### 本文

● ● ● ● ● ● ●

メタバースとは、物理的距離が離れていても、人々がともに創造し、探求することのできる仮想空間であり、友人や家族との何気ない時間、仕事、遊び、学び、買い物、創作活動などを楽しむことができる空間です。現在、FacebookやInstagramなどオンライン上で実現されているさまざまなソーシャル体験を掛け合わせたようなもので、時には3次元に拡張されたり、物理的な世界に投影されたり、仮想空間と現実をシームレスにつなぎ合わせ、あるものから別のものへと簡単に移動できるようにするもの、という説明ですとイメージできますでしょうか?

メタバースはモバイルインターネットの後継でもあると考えています。過去10年の間に、インターネットの世界は、デスクトップを中心とした世界からモバイルインターネットへと移行しました。Facebookも元々はPCのブラウザーベースでサービスの提供が始まりましたが、現在の利用は、スマホのアプリがほぼすべてといっても過言ではありません。そして、同じような変化として、次の10年で、モバイルインターネットからメタバースへ移行していくと捉えているのです。

また、「インターネット」が特定の企業や団体に属するものでないように、メタバースも当社のみで構築するものではありません。メタバースもオープンなものであり、様々な企業やクリエイター、開発者等が様々な形で協力しあいながら、実現していくことになるのだと思います。また、利用者にとって安全・安心な空間であることは大前提となるので、健全性や安全性、プライバシーなどを考慮し、政府やアカデミアの方々とも協力しあいながら、メタバースにおける問題や機会について、十分な検討を重ねていく必要もあると認識しています。

● ● ● ● ● ● ●

(保存済みのエントリ)
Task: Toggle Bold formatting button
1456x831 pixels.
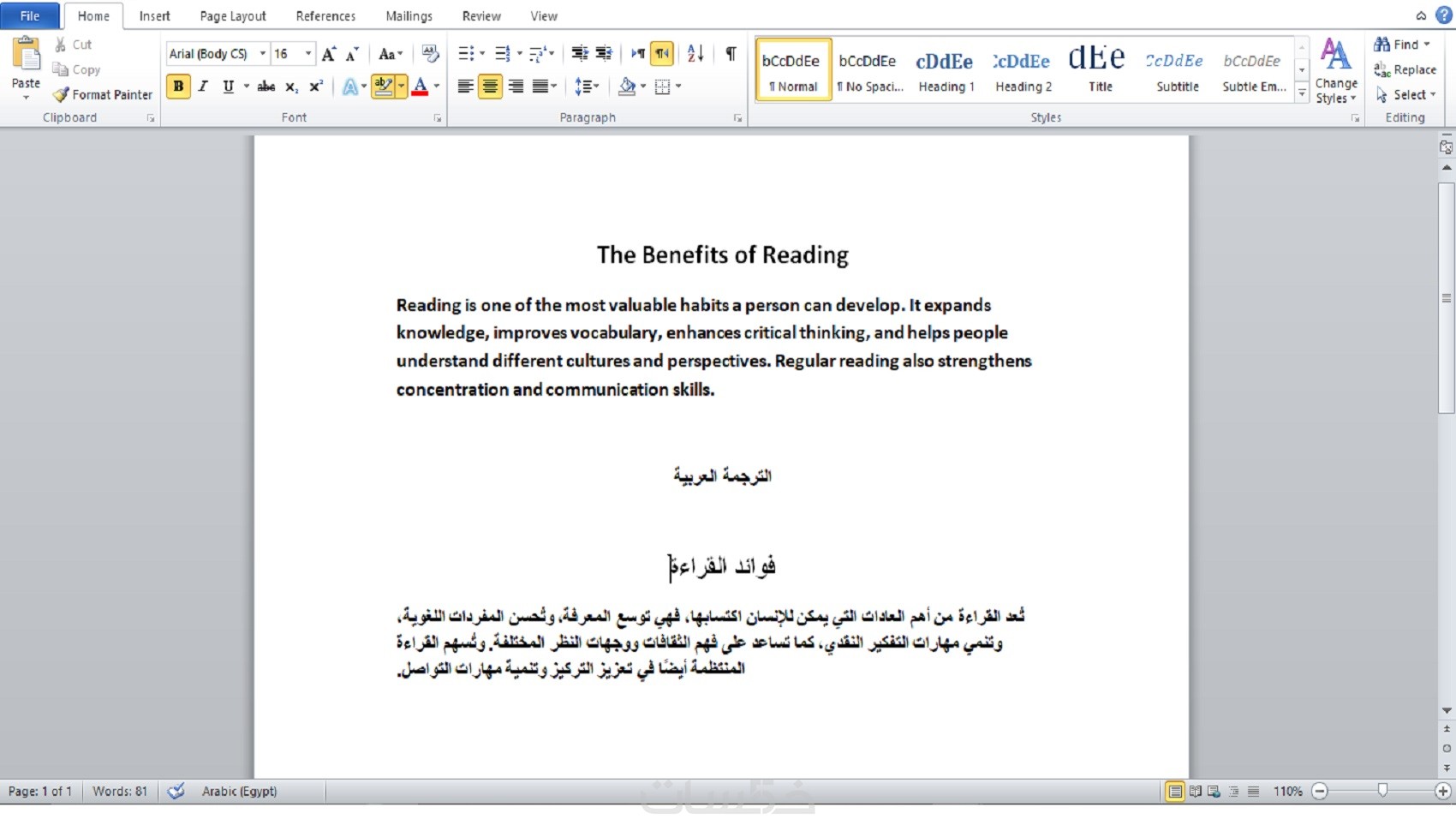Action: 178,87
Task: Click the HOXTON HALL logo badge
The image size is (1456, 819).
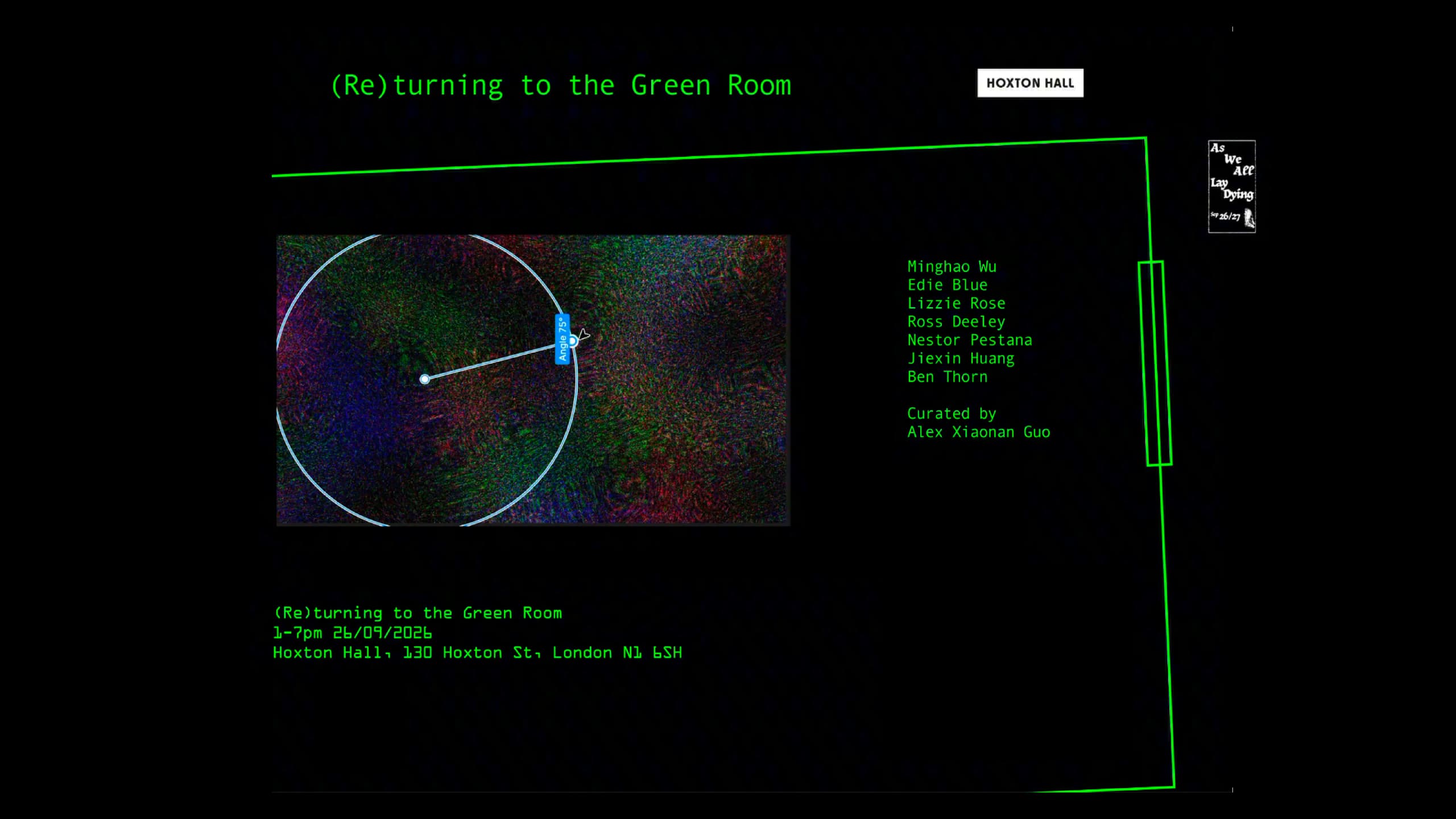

● ● ● ● ● ● ●

### 設問
本文では、メタバースは何の後継でもあると考えられていますか。 エントリは本文とは別の出典から取得したものです。

### 解答欄
モバイルインターネットの後継です。